The week of April 9 will be cooler and drier than normal. The week of April 15 will be warmer and wetter than normal. The wet period appears to be from Saturday April 14 to Wednesday April 18. We do expect some minor freezing conditions this week especially for Wednesday and Thursday AM. We can not rule out some additional frost events yet the week of April 22, but they look marginal at best. The trend does not support much in the way of anything significant beyond this week. The overall trend remains in place for above normal temperatures and near normal rainfall in later April into early May. However, it still is reasonable to expect normal to below normal rainfall from May into June, it is just a matter of when the drier pattern occurs.
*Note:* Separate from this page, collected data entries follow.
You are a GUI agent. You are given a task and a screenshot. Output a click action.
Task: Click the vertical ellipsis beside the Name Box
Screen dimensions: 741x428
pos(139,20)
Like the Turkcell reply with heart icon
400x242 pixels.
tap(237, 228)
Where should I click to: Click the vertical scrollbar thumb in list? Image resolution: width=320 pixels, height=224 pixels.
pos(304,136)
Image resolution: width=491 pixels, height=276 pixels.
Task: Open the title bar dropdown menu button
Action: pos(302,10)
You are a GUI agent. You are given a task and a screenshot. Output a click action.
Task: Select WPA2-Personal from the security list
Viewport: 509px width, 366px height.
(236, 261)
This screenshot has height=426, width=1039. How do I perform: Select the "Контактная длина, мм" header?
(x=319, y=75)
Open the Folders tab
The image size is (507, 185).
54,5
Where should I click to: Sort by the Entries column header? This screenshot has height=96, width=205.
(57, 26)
If we miss the rains early next week then we are likely already into the drier than normal pattern with the likelihood of it persisting into May and June.
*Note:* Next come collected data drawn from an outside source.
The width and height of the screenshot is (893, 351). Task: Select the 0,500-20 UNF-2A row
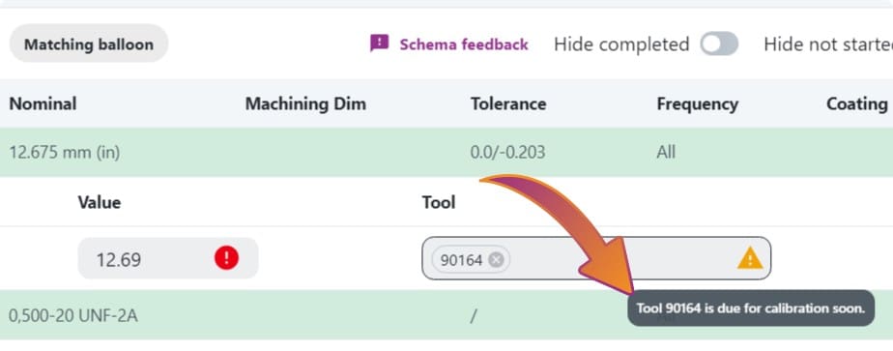pyautogui.click(x=447, y=315)
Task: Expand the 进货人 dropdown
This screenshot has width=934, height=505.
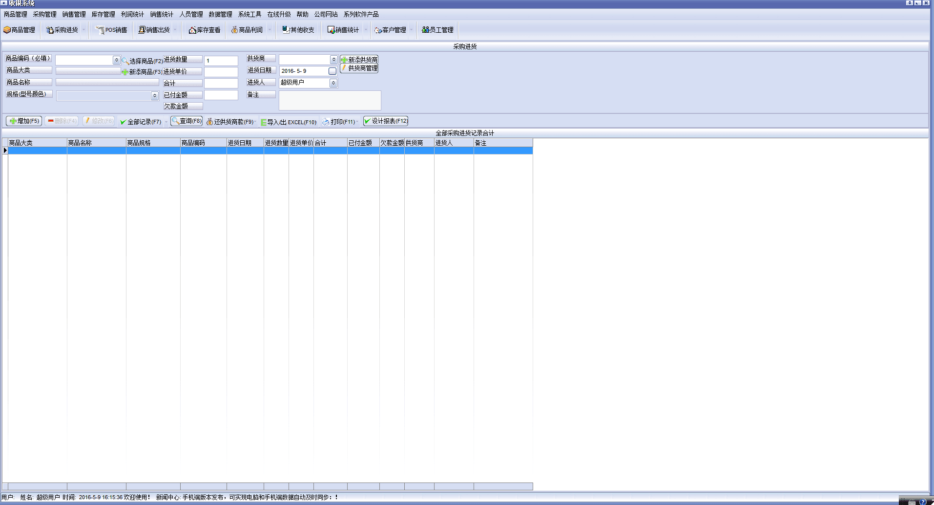Action: (333, 83)
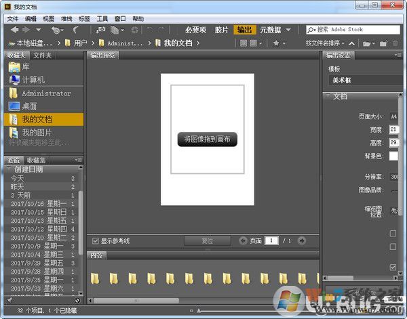The height and width of the screenshot is (319, 407).
Task: Click the clear filter icon below filter panel
Action: point(77,300)
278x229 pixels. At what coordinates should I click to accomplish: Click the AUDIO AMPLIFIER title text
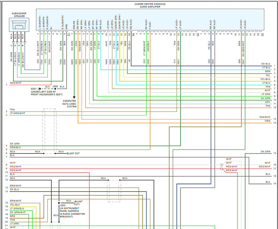coord(150,7)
- Glen Arnold (Nutrient Management Field Specialist),
- Anne Dorrance (Plant Pathologist-Soybeans),
- Nathan Douridas (FSR Farm Manager),
- Mark Koenig (Sandusky),
- Greg LaBarge (Agronomy Field Specialist),
- Tony Nye (Clinton),
- Les Ober (Geauga),
- Steve Prochaska (Agronomy Field Specialist),
- Alan Sundermeier (Wood),
- Harold Watters, CPAg/CCA (Agronomy Field Specialist),
- Debbie Brown (Shelby)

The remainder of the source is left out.